*Work request*
The output must match the lines from the first line of the listing below through the line holding "技术服务 (1678, 69)" exactly and must contain no pictures.
BEGIN Material supplied
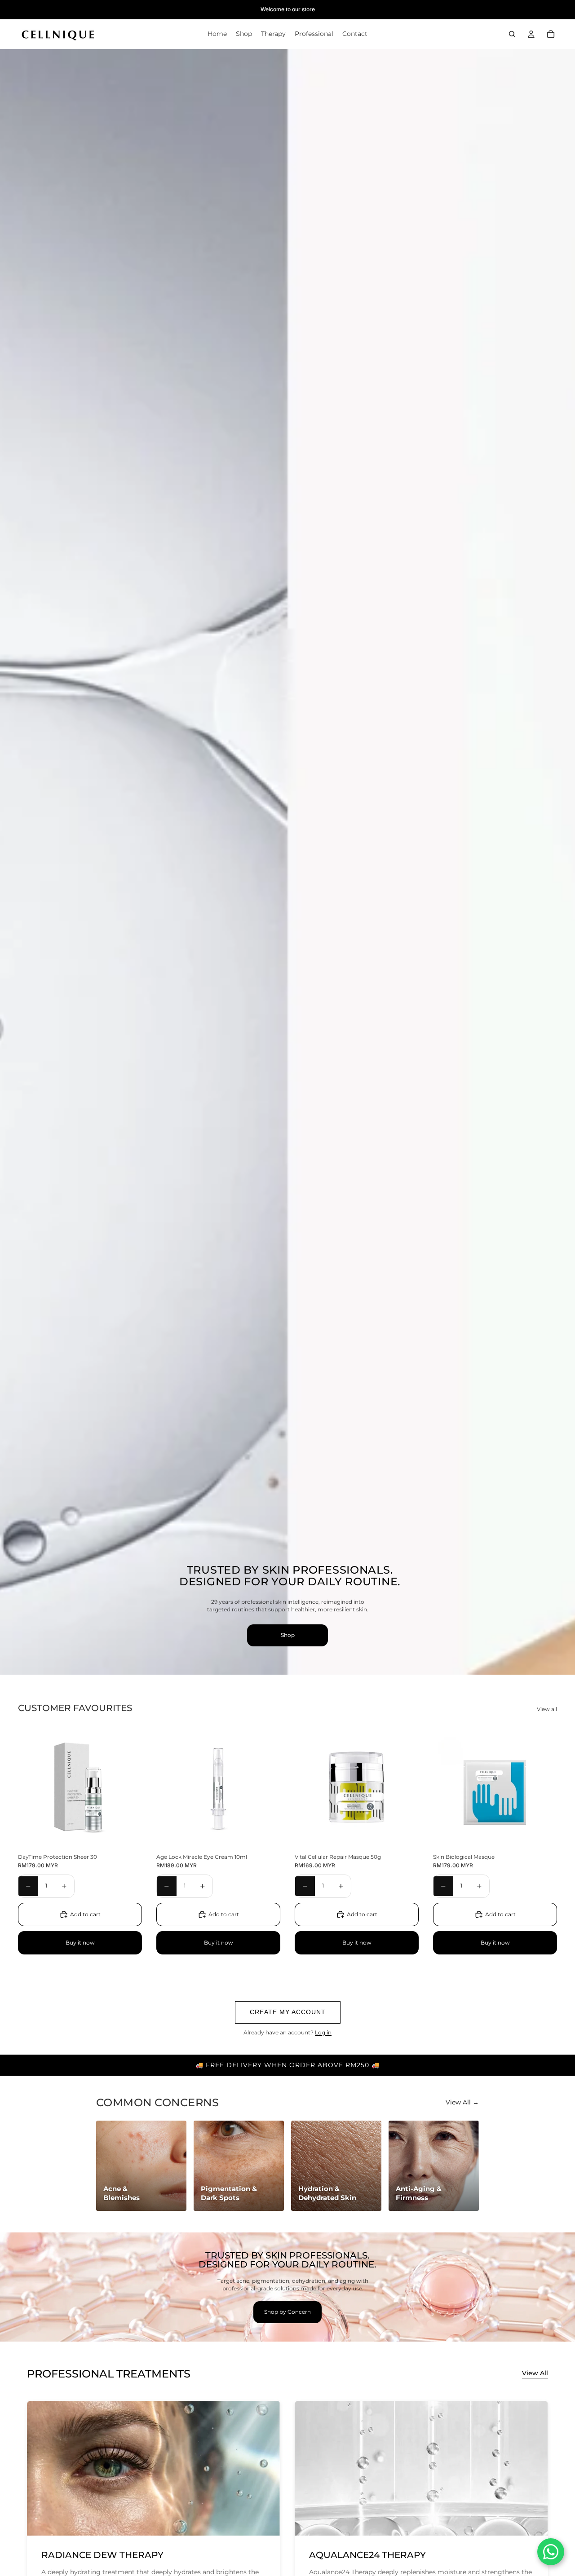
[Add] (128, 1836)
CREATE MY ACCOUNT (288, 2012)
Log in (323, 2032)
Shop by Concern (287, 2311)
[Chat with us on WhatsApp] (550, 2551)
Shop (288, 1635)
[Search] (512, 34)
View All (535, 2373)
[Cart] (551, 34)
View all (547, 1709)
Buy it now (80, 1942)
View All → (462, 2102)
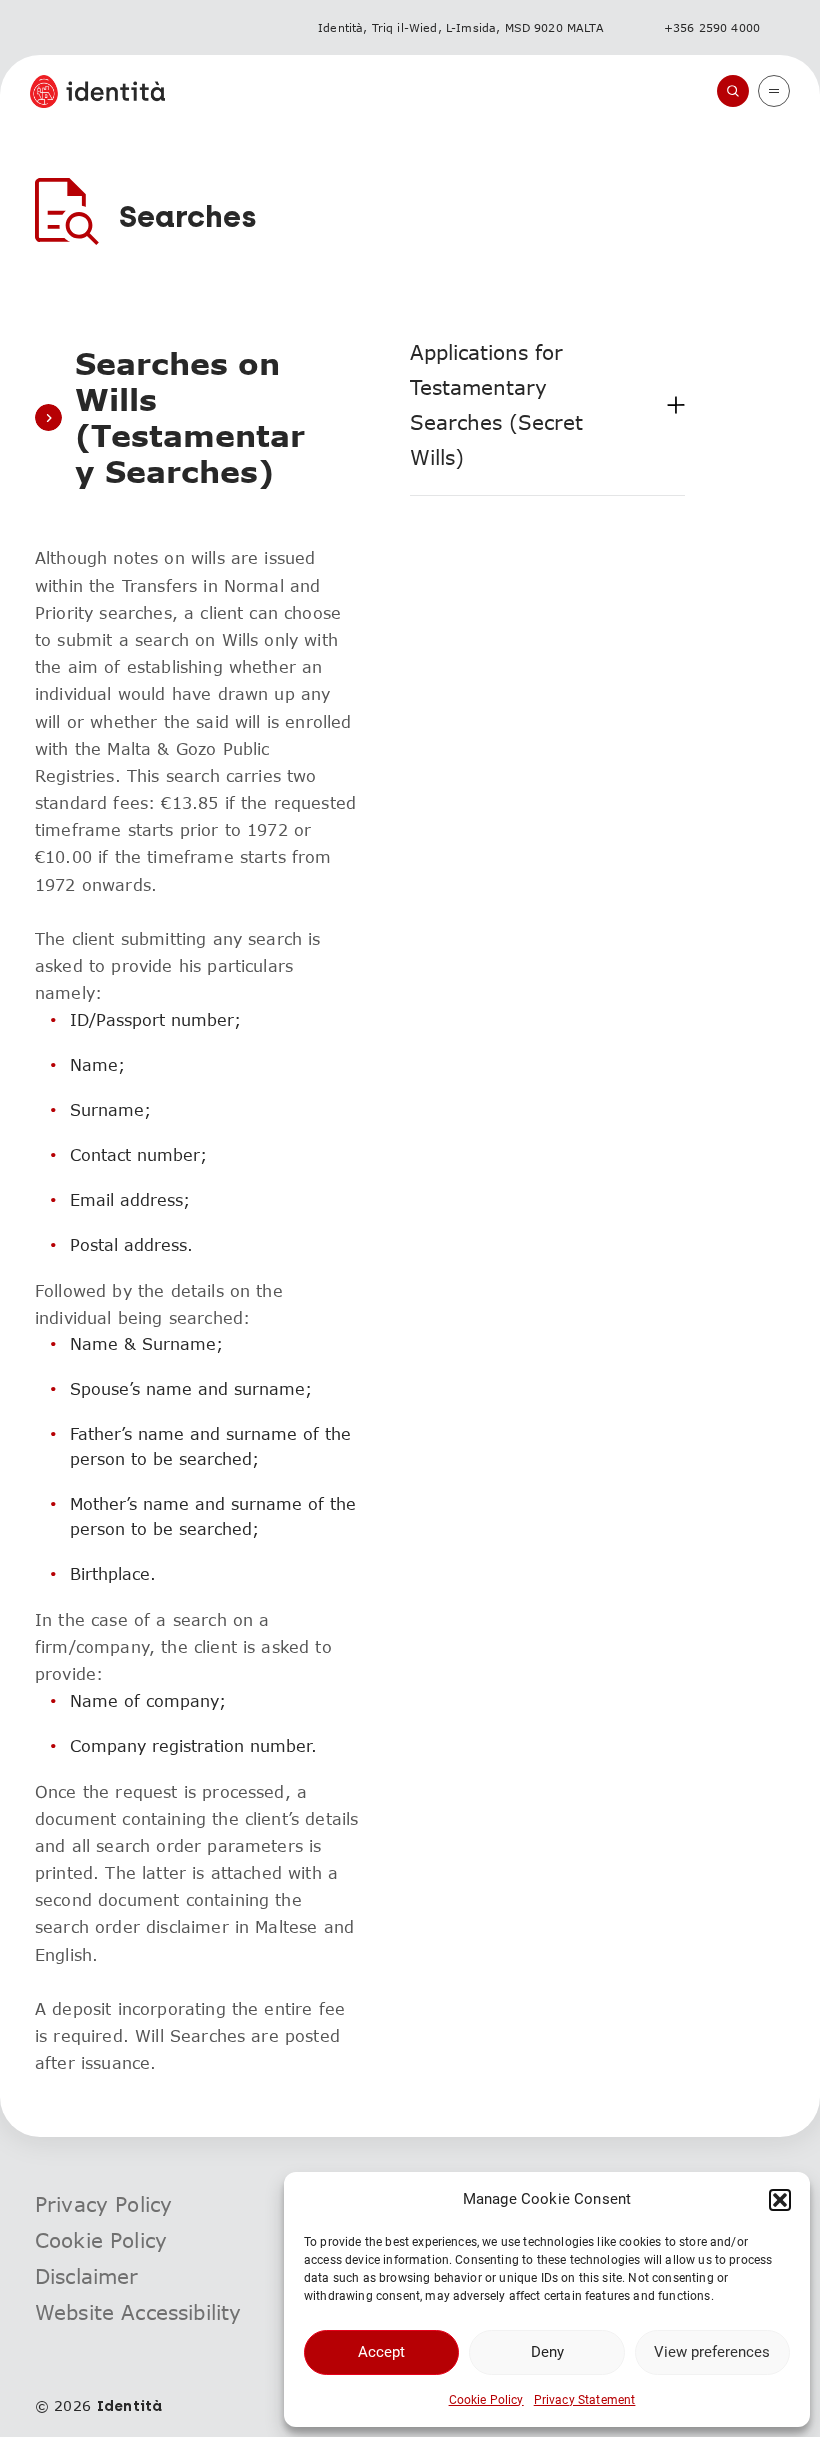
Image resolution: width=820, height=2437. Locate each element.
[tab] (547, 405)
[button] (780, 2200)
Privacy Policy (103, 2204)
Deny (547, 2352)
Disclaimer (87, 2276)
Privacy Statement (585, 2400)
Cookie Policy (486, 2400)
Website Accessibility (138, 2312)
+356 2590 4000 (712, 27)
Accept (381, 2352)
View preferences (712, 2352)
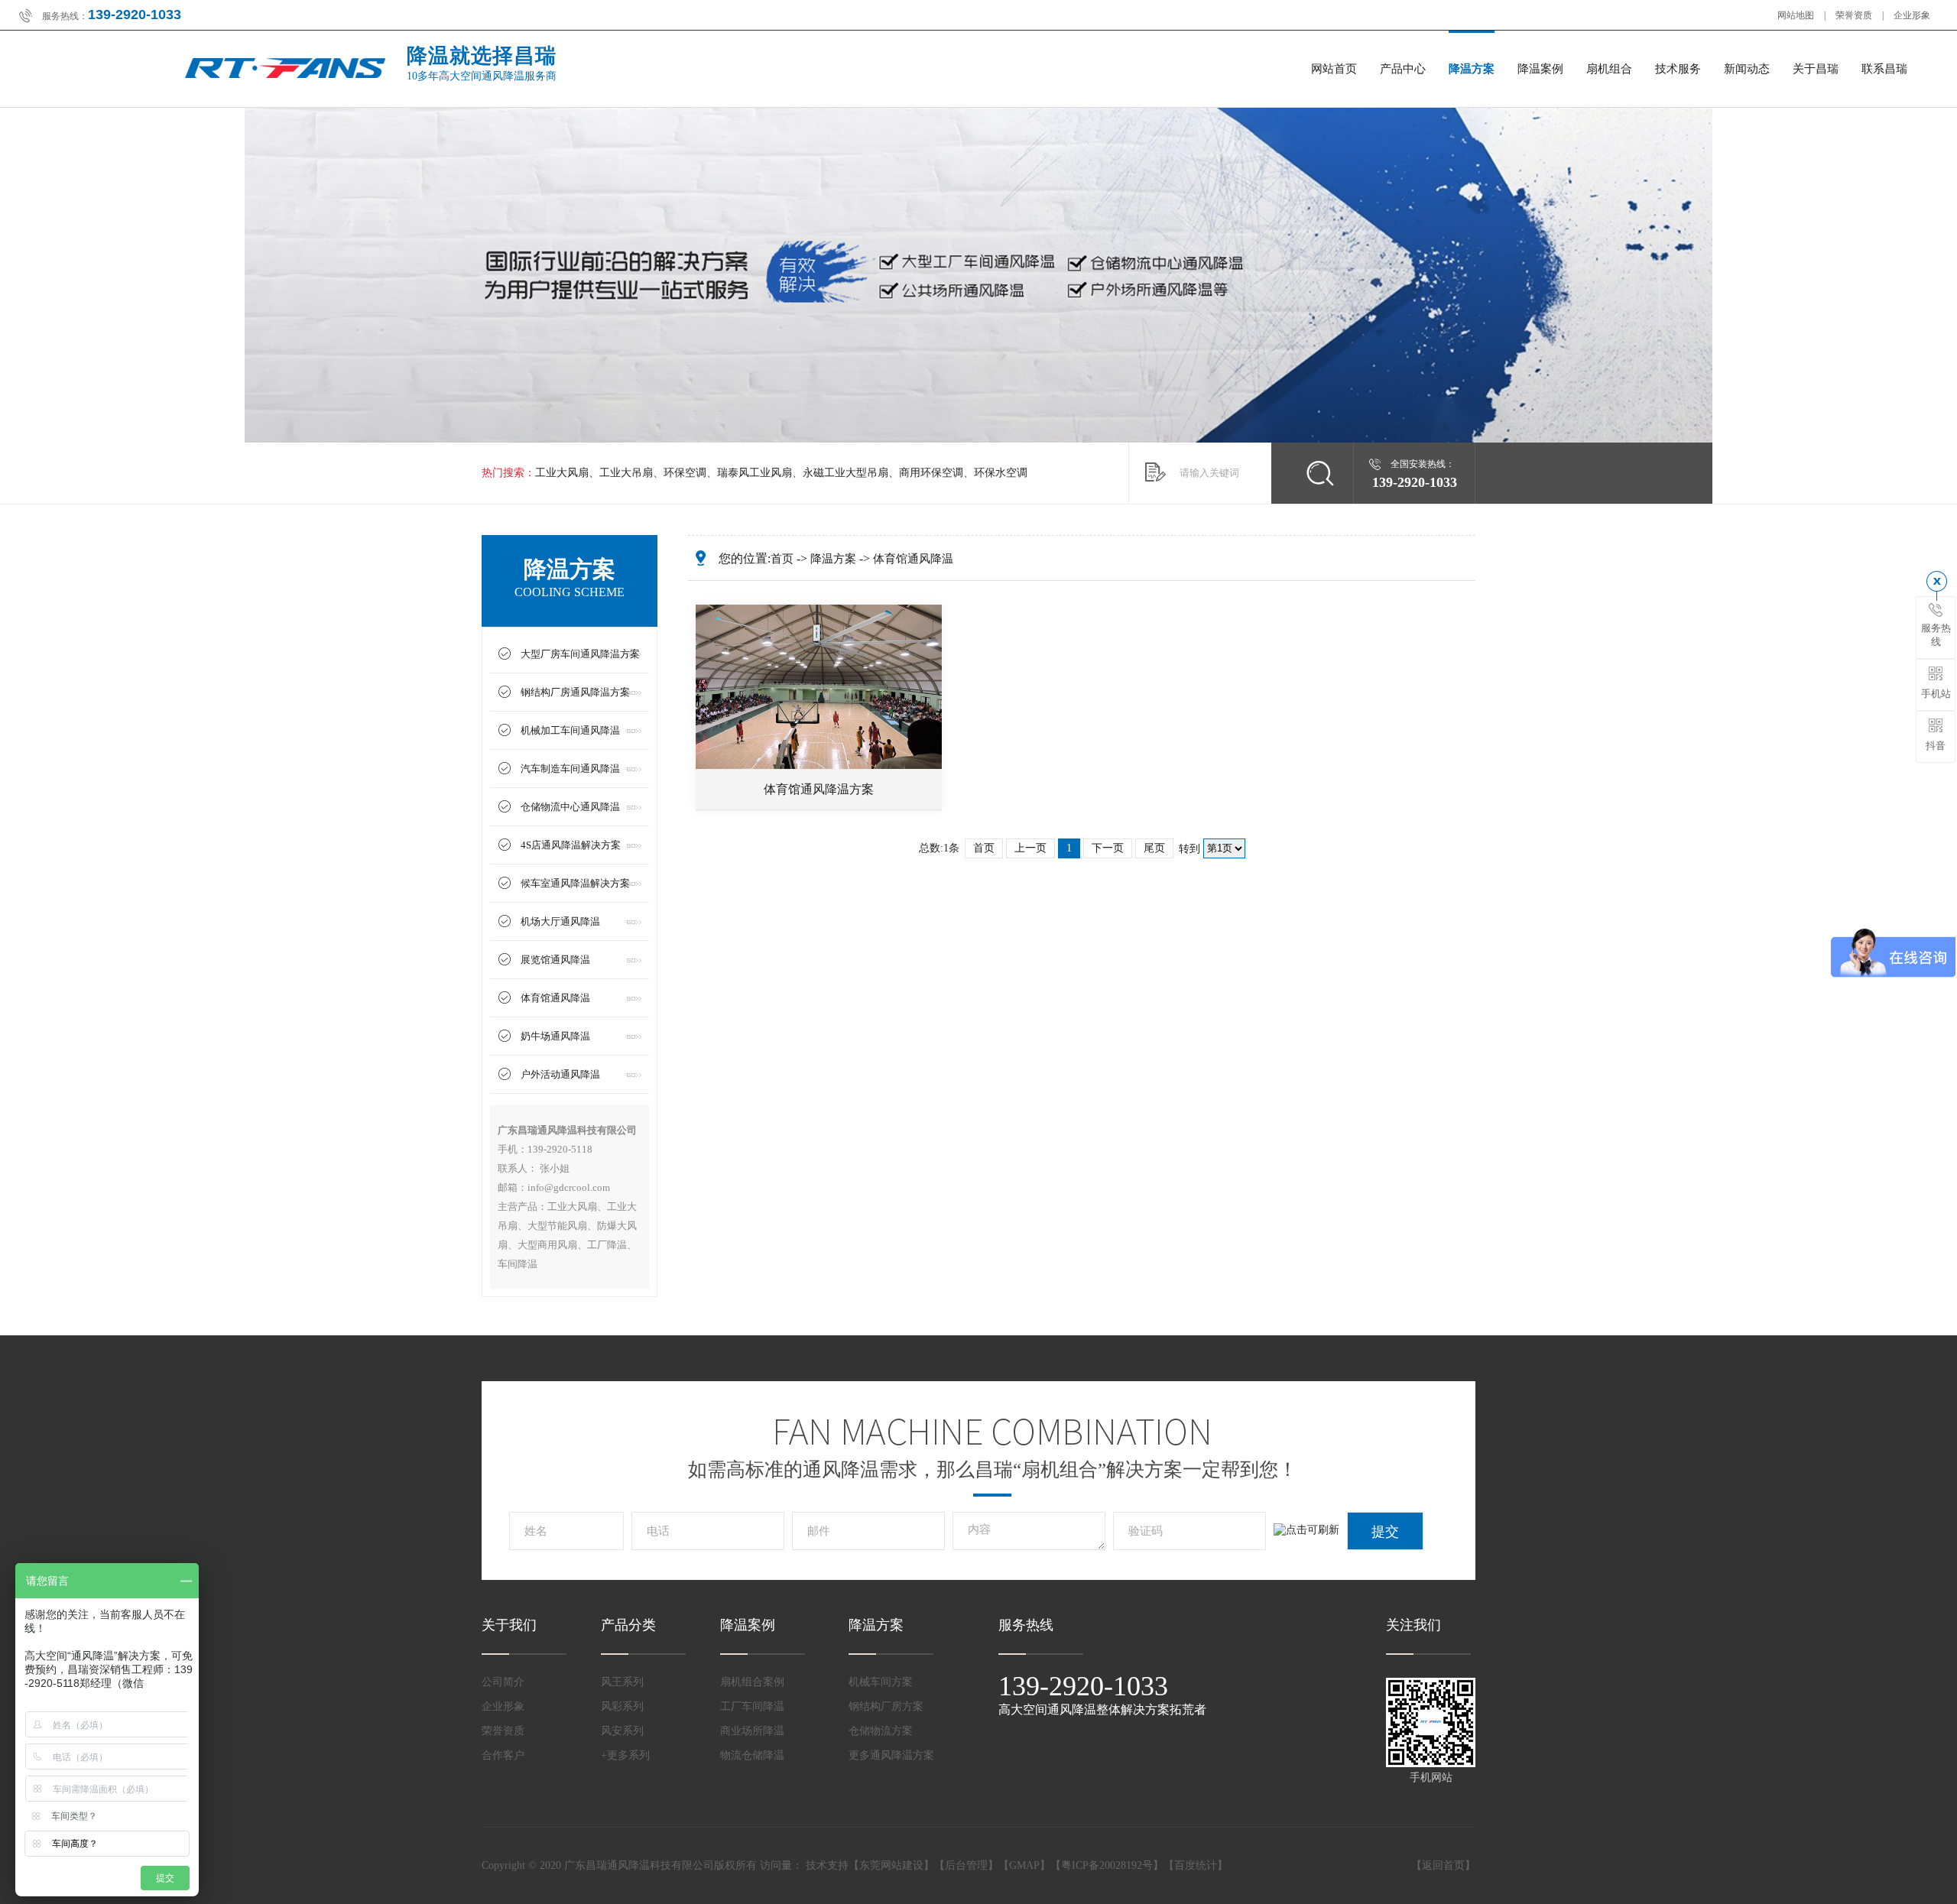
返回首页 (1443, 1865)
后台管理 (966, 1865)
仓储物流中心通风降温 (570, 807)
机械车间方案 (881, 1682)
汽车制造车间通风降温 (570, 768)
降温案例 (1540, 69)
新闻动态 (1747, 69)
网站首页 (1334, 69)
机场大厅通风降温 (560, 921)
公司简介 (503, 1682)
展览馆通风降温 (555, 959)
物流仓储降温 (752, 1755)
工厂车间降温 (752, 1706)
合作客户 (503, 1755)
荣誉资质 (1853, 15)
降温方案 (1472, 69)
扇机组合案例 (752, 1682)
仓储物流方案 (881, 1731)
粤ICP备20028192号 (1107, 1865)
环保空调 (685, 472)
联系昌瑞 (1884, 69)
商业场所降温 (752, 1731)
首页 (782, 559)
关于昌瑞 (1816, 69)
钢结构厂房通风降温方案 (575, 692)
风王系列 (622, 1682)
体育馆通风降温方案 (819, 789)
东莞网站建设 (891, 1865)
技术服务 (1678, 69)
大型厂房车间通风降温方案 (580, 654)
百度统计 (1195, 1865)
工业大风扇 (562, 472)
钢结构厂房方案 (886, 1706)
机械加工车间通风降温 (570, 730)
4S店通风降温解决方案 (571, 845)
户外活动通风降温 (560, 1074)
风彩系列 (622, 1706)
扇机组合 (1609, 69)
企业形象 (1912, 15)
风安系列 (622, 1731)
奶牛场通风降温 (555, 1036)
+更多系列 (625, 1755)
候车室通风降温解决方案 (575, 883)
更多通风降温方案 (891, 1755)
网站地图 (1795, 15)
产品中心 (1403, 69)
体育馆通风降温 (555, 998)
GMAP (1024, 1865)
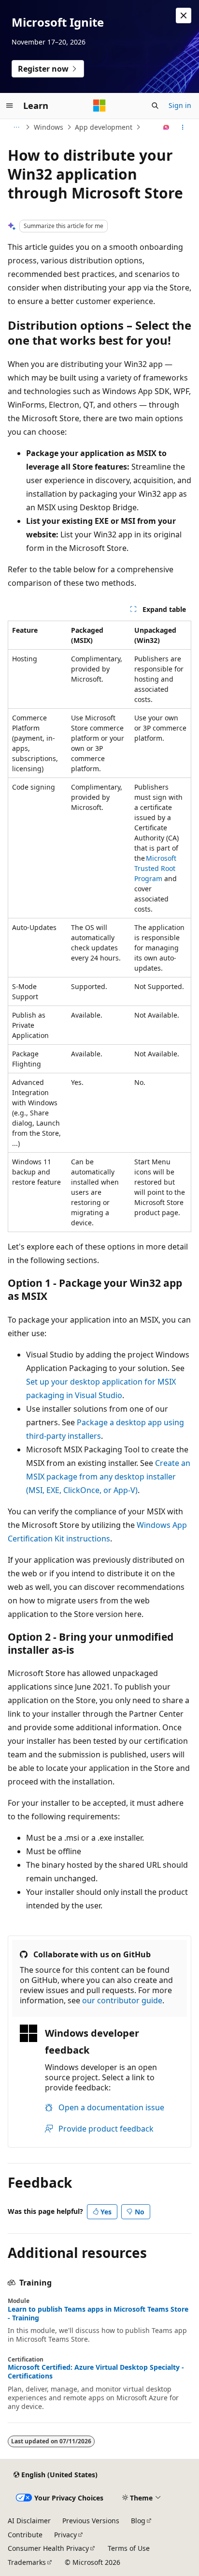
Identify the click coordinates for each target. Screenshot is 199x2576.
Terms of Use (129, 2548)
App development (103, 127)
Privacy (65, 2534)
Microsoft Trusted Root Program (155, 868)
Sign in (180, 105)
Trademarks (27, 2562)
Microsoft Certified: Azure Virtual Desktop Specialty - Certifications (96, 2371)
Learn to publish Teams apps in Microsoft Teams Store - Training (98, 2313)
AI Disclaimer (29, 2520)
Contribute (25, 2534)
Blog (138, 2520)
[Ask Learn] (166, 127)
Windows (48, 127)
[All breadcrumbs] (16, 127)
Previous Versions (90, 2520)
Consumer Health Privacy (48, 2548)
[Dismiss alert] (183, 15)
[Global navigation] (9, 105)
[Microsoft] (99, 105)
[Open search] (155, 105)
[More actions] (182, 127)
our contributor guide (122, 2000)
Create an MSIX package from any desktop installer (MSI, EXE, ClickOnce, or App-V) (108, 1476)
END Material supplied
*Answer box*
[Add] (128, 1836)
CREATE MY ACCOUNT (288, 2012)
Log in (323, 2032)
Shop by Concern (287, 2311)
[Chat with us on WhatsApp] (550, 2551)
Shop (288, 1635)
[Search] (512, 34)
View All (535, 2373)
[Cart] (551, 34)
View all (547, 1709)
Buy it now (80, 1942)
View All → (462, 2102)
Image resolution: width=820, height=2437. Locate each element.
[tab] (547, 405)
[button] (780, 2200)
Privacy Policy (103, 2204)
Deny (547, 2352)
Disclaimer (87, 2276)
Privacy Statement (585, 2400)
Cookie Policy (486, 2400)
Website Accessibility (138, 2312)
+356 2590 4000 (712, 27)
Accept (381, 2352)
View preferences (712, 2352)
返回首页 (1443, 1865)
后台管理 (966, 1865)
仓储物流中心通风降温 (570, 807)
机械车间方案 (881, 1682)
汽车制造车间通风降温 (570, 768)
降温案例 (1540, 69)
新闻动态 (1747, 69)
网站首页 (1334, 69)
机场大厅通风降温 (560, 921)
公司简介 (503, 1682)
展览馆通风降温 (555, 959)
物流仓储降温 (752, 1755)
工厂车间降温 (752, 1706)
合作客户 (503, 1755)
荣誉资质 (1853, 15)
降温方案 (1472, 69)
扇机组合案例 (752, 1682)
仓储物流方案 (881, 1731)
粤ICP备20028192号 (1107, 1865)
环保空调 (685, 472)
联系昌瑞 (1884, 69)
商业场所降温 (752, 1731)
首页 (782, 559)
关于昌瑞 (1816, 69)
钢结构厂房通风降温方案 (575, 692)
风王系列 (622, 1682)
体育馆通风降温方案 (819, 789)
东莞网站建设 (891, 1865)
技术服务 (1678, 69)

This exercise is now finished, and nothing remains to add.